Best of 2015: 26. Lady Lamb - After

1/06/2016 01:57:00 PM


Aly Spaltro, previously known as Lady Lamb the Beekeeper and now as simply Lady Lamb, is a difficult woman to pin down. She refuses to be pigeonholed into a specific genre, injecting punk-rock energy into songs firmly rooted in folk but laden with enough brilliant hooks to make any pop songwriter jealous. I went into After without any knowledge of Spaltro's previous work and still have yet to acquaint myself with it, so it's hard to say how this album compares. But, on its own merits, it's consistently engaging, endearingly passionate, and wholly inventive without sacrificing accessibility.

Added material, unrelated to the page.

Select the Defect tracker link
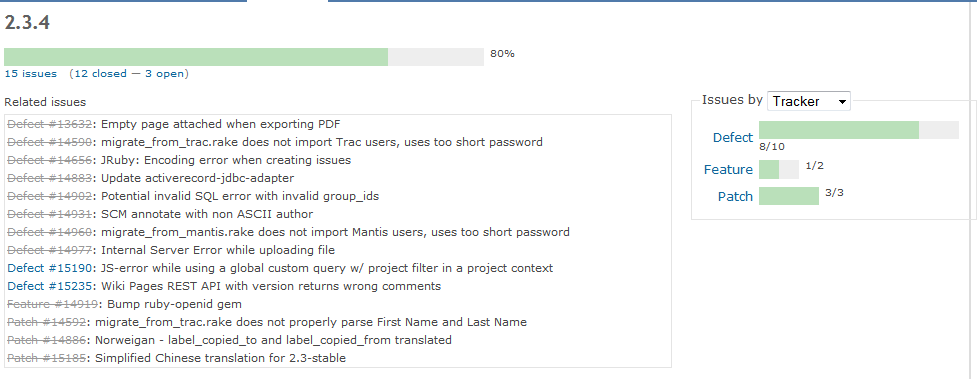This screenshot has height=379, width=977. coord(733,138)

Much of the album's power lies in its dynamic variability, on display not only from song to song but within each song individually. Opener "Vena Cava" is a prime example of this musical spontaneity, transitioning unexpectedly between verses carried only by a clean electric guitar riff and Spaltro's warm but rough-edged vocals and a chorus that explodes in a burst of distorted aggression. "Heretic" and "Spat Out Spit" similarly trade on the jarring but somehow natural juxtaposition of jagged swaths of rollicking noise and interludes of understated, reflective folk. Spaltro's voice, whose closest comparison point is an earthier Leslie Feist, remains front and center through it all, a commanding mouthpiece for her introspective lyrics. She just as compellingly delivers a quiet, observant line like, "I'm sitting on the train and I am peeling an orange," as an emotionally potent one like, "Was I born wild? Have I been asleep this whole damn time, dreaming up a lie?"

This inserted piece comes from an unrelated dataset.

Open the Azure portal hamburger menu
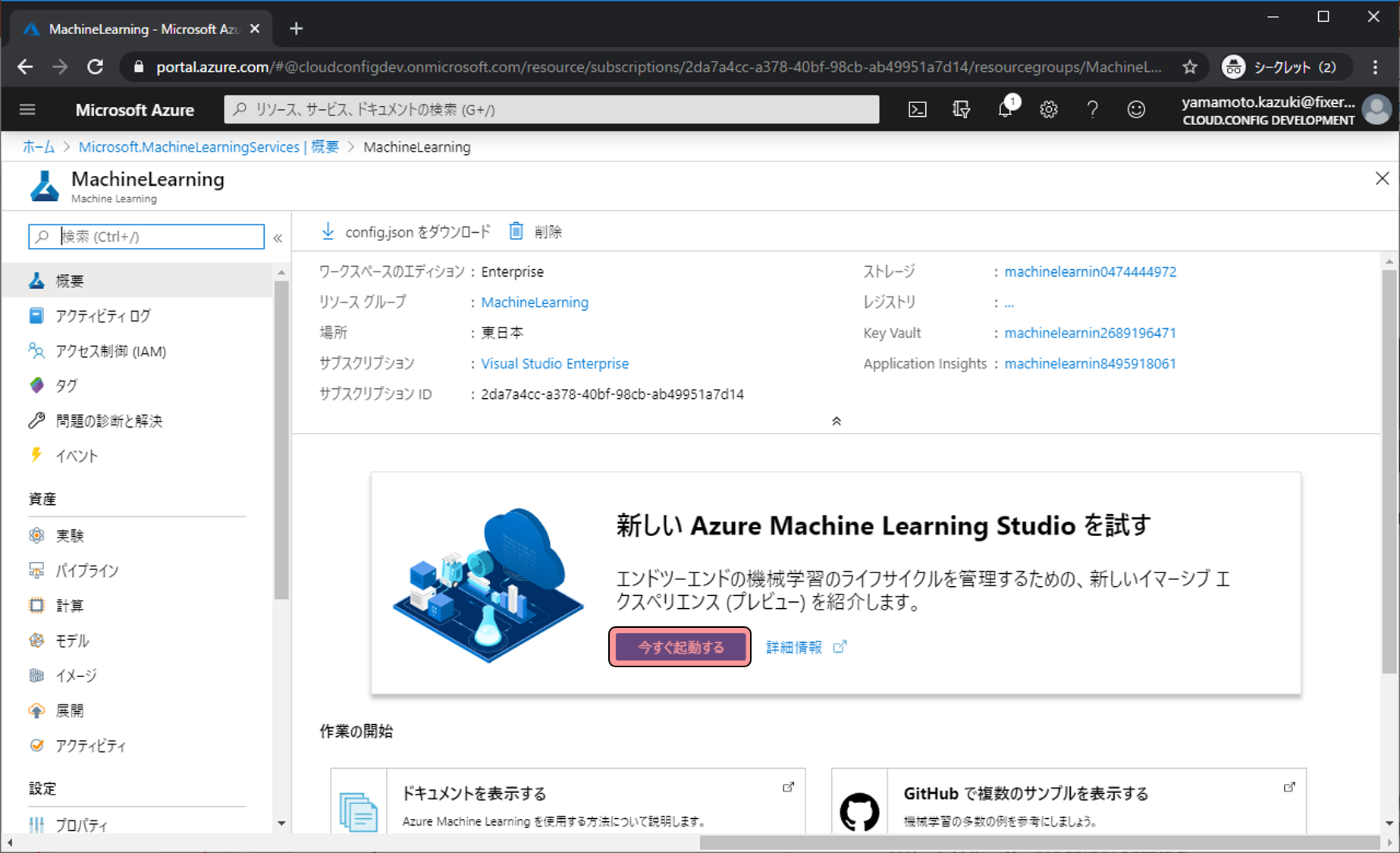This screenshot has height=853, width=1400. (x=27, y=110)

But most impressive of all are the songs that transcend this formula. "Violet Clementine" is delightfully whimsical and technicolor, borrowing from psychedelic influences. It opens with a powerfully-belted a cappella melody and gradually builds layers of instrumentation and vocals, each more infectious than the last, over top of one another. Although it operates largely on repetition, the song somehow maintains excitement and surprise anyway, feeling like at any moment it could go off the rails and turn in an entirely opposite direction. "Ten," on the other hand, is less chaotic, a heartfelt, sprawling ballad about childhood, memory and growing up that sounds as nostalgic as the experiences its lyrics recount.

Spaltro's biggest talent is her ability to make each of the album's twelve songs sound singular and newly thrilling, despite many of them relying on an arguably formulaic approach. While After could probably benefit from some trimming (it's nearly an hour long, a length which doesn't feel entirely warranted), it's hard not to be won over by its energy and enthusiasm, qualities that never wane or go stale, even upon repeated listens.